SAM is a rare but recognized complication of leaflet-preserving MVR, typically resulting from dynamic leaflet motion and flow interactions. Doppler, stress echocardiography, and 3D imaging are valuable in diagnosing LVOTO by assessing gradients and leaflet dynamics. While resecting the anterior mitral leaflet via an aortotomy simplifies the procedure, it may not be feasible in cases with pannus formation or subvalvular involvement, and "critical" or "essential" prevention emphasizes the importance of surgical precision to reduce LVOTO risk. Despite relief of LVOTO and tricuspid regurgitation, postoperative pulmonary arterial pressures remained elevated and required aggressive management with pulmonary vasodilators. Ultimately, satisfactory hemodynamics were restored.
This case highlights the importance of recognizing SAM in patients with prior mitral valve replacement and the need for tailored surgical strategies to prevent LVOT obstruction. The preservation of mitral leaflets during valve replacement can predispose patients to SAM and subsequent LVOT obstruction due to altered ventricular dynamics. One strategy to mitigate this risk is dividing the anterior leaflet and anchoring it to its annulus. Excising the central part of the AML from 10-2 o’clock and including the remainder in the valve sutures is a well-described strategy [5]. Careful orientation of the prosthetic valve is also critical. Tissue valves should be oriented to maintain continuity with the aortomitral junction, while bileaflet mechanical valves are often oriented vertically (12- to 6-o'clock position) for sizes ≥27 mm and horizontally (9- to 3-o'clock position) for sizes ≤25 mm [8-10]. This approach aims to optimize blood flow dynamics and reduce the risk of LVOT obstruction. These orientations optimize the spatial relationship between the valve and the LVOT, minimizing the likelihood of SAM.

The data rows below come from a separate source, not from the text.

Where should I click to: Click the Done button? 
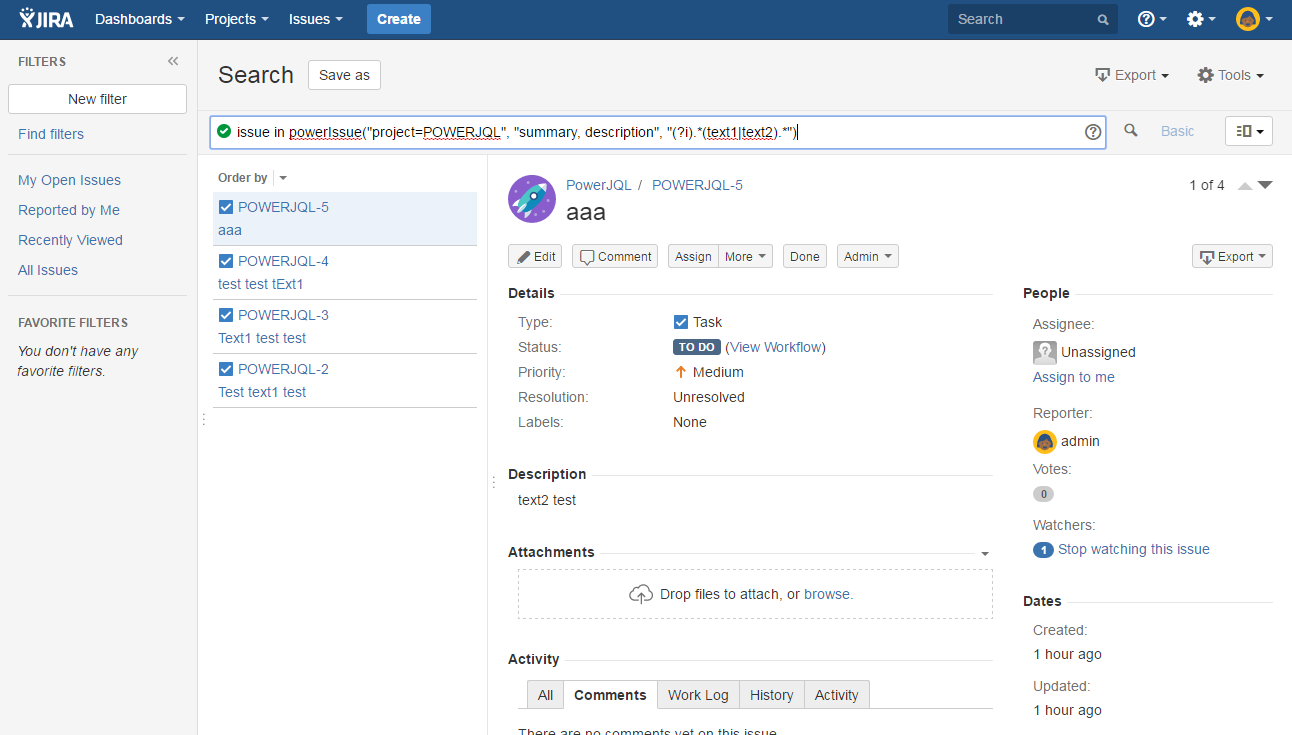[804, 256]
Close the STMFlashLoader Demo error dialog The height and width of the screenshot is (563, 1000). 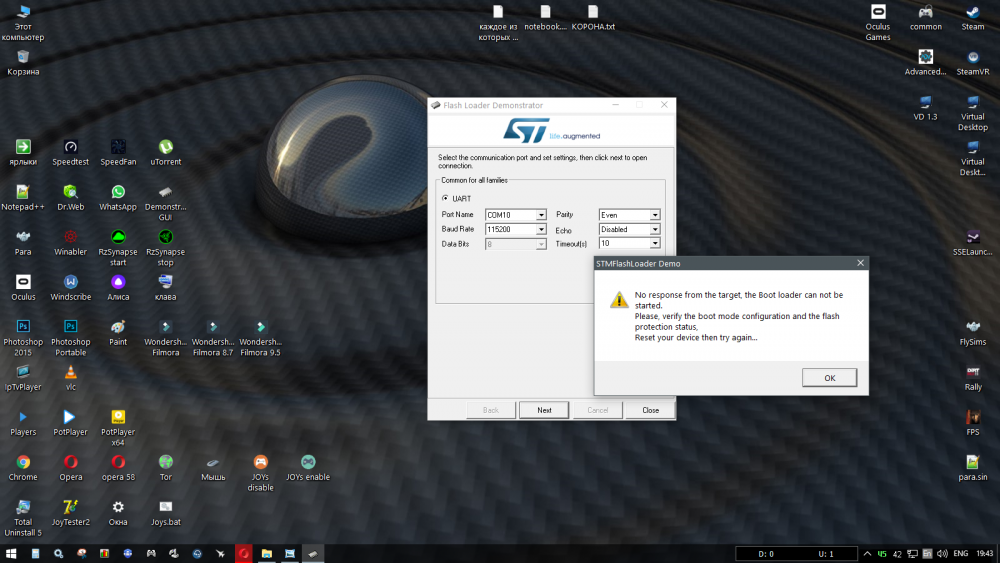click(x=860, y=263)
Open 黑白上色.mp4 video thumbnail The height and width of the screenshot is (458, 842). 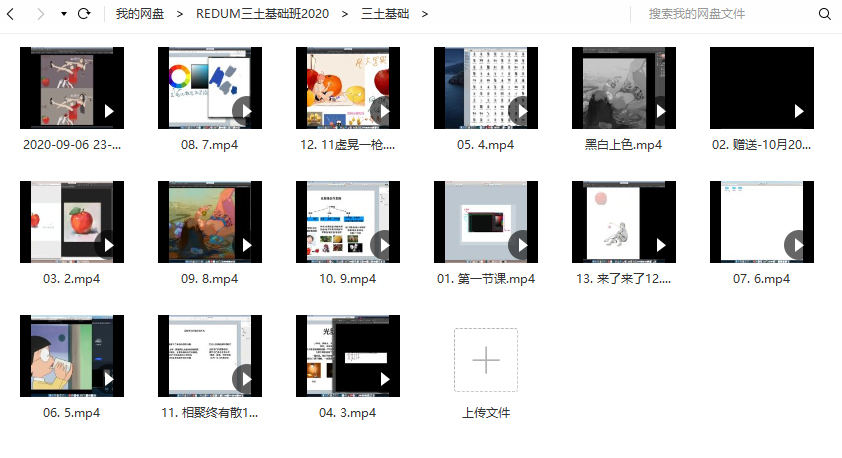tap(624, 87)
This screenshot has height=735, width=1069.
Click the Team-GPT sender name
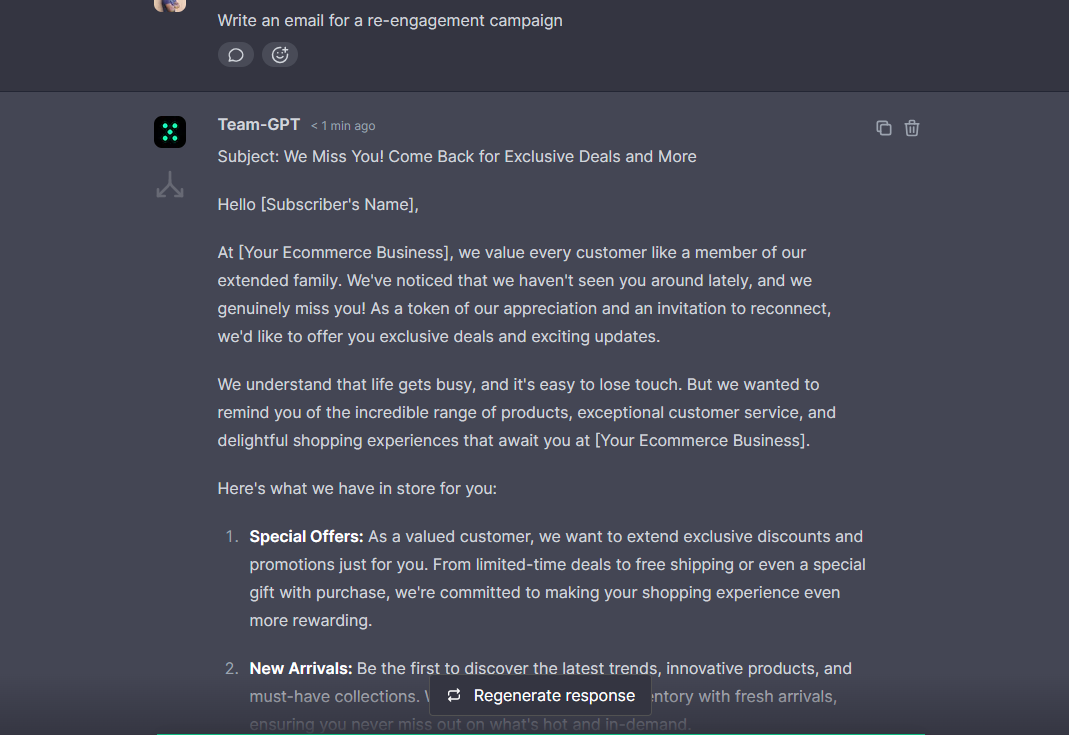coord(259,125)
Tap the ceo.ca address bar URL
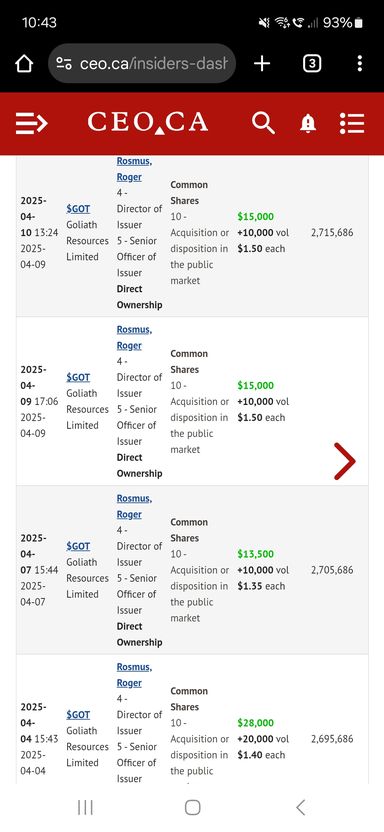Viewport: 384px width, 832px height. click(154, 64)
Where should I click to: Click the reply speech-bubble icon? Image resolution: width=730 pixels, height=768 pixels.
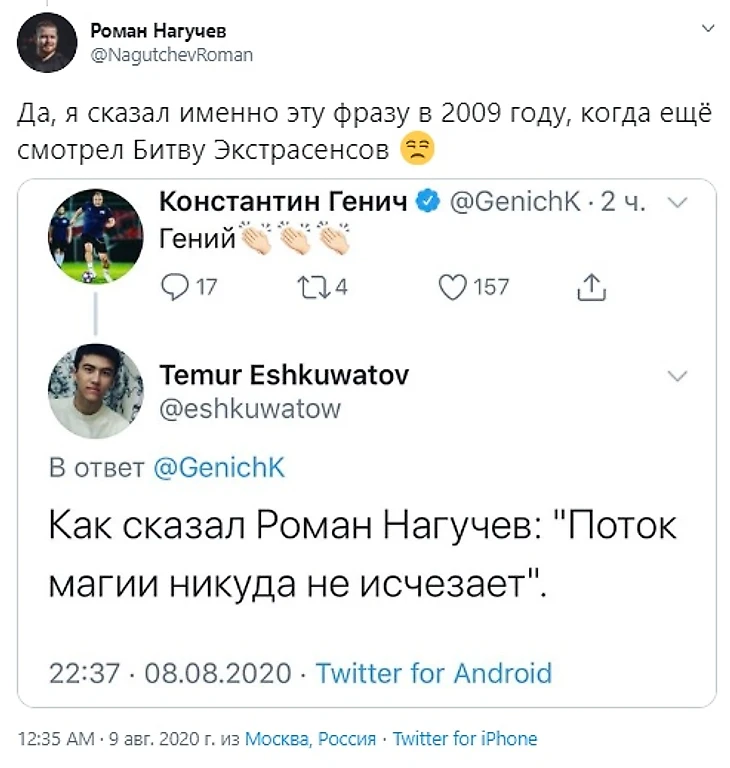click(x=174, y=288)
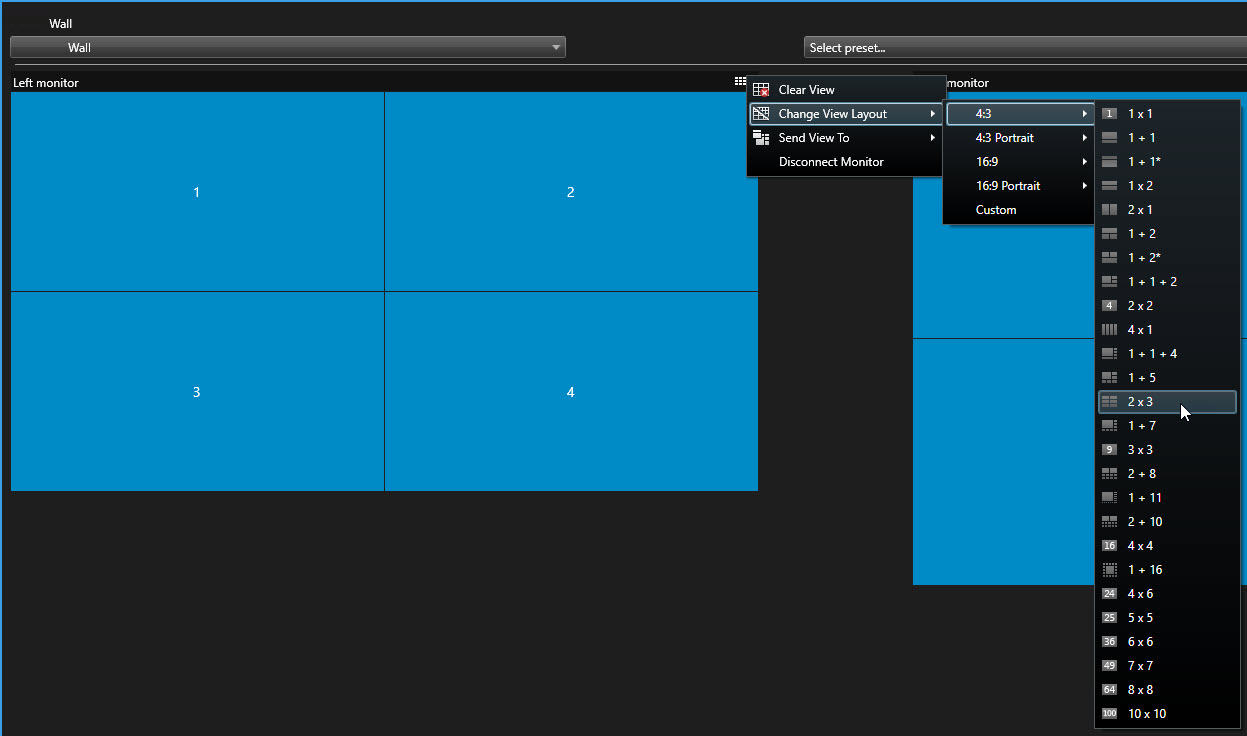The width and height of the screenshot is (1247, 736).
Task: Pick the 1 + 7 layout entry
Action: (x=1141, y=426)

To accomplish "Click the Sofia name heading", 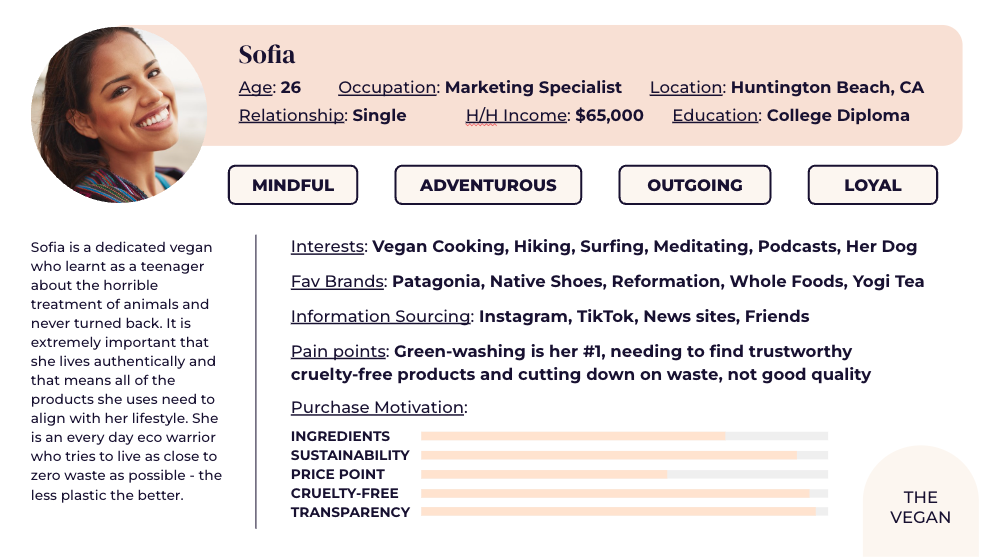I will pos(267,55).
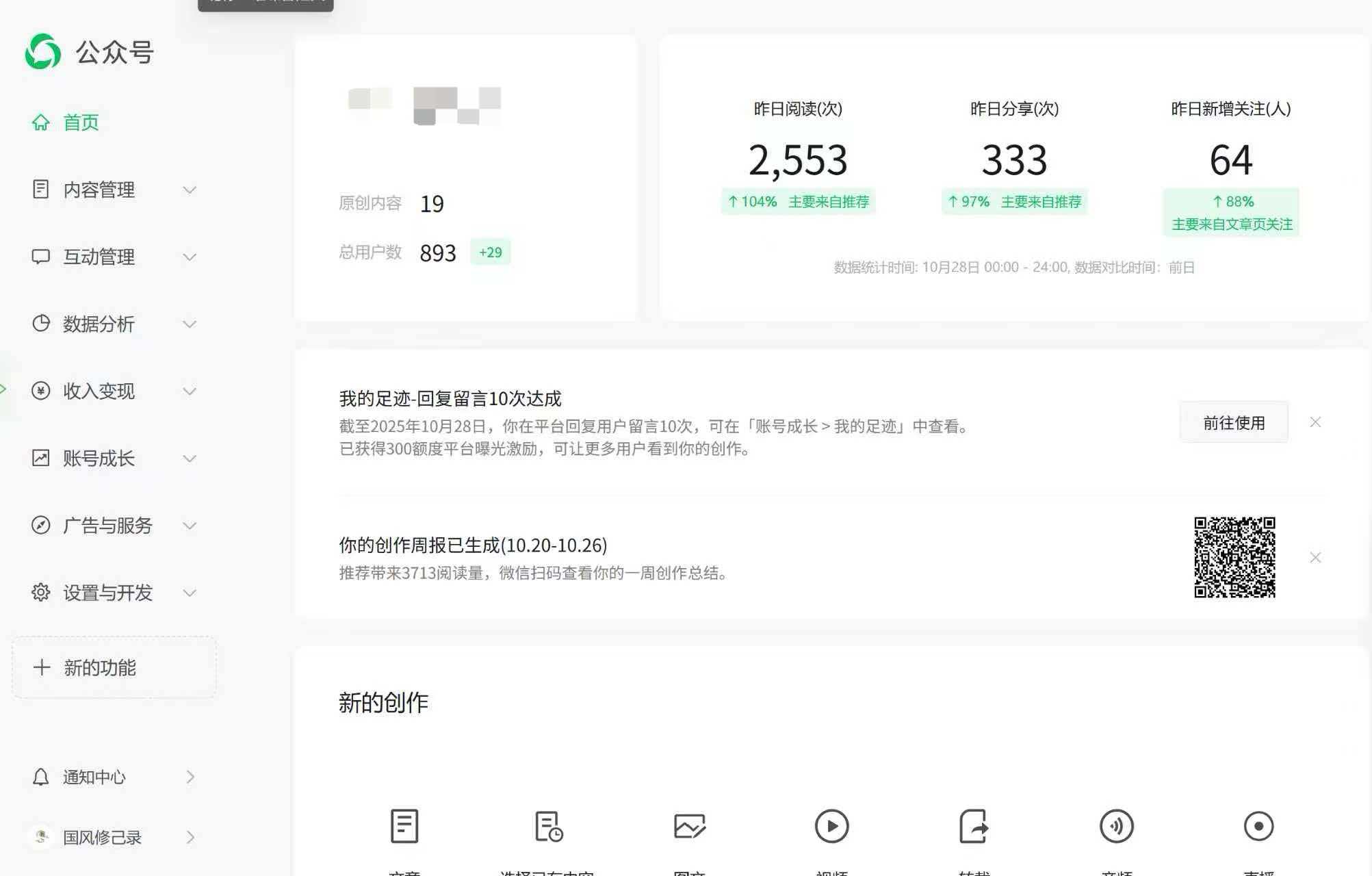
Task: Click the repost (转载) icon
Action: click(x=974, y=826)
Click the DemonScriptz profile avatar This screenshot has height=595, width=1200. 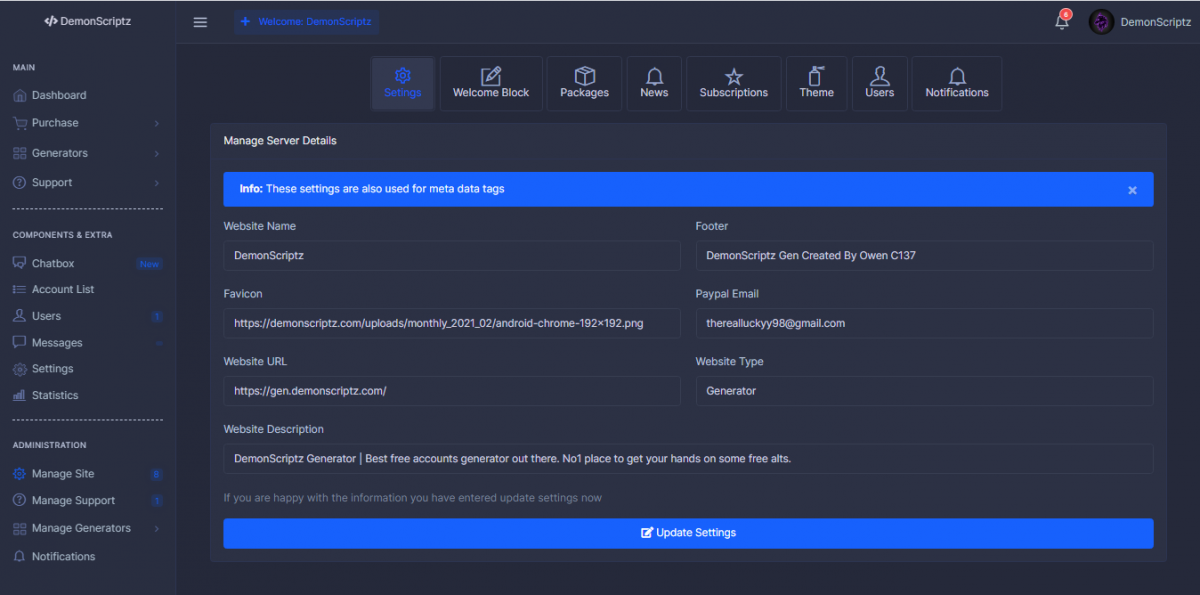pos(1101,22)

Intraoperative and immediate postoperative prevention and management of SAM is vital. It entails preload optimization, through careful fluid administration and, if needed, inotropes to reduce obstruction. Beta-blockers should be avoided or used cautiously, as they may lower contractility and worsen the obstruction. Close monitoring of hemodynamic parameters, including LVOT gradients, is essential to guide treatment.
Conclusions
In conclusion, this case underscores the importance of considering SAM in the differential diagnosis of LVOT obstruction in patients with a history of mitral valve replacement. It emphasizes the need for appropriate surgical techniques and careful postoperative management to ensure optimal patient outcomes. Preservation of leaflet function is advocated during MVR and techniques to manage the AML are established. Failure to adequately divide or translocate the AML can result in LVOTO which can be severe. Echocardiography can define and show resolution of the problem. Surgical repair can be achieved without need to re-replace the prosthetic valve by resecting the obstructing AML through an aortotomy. In this case, transaortic resection of the AML resulted in a decrease in LVOT gradient from 43mmHg to 9mmHg (Figure 5). This may simplify the operation and still achieve adequate relief of LVOTO. Prevention of this complication by following appropriate surgical techniques is mandatory.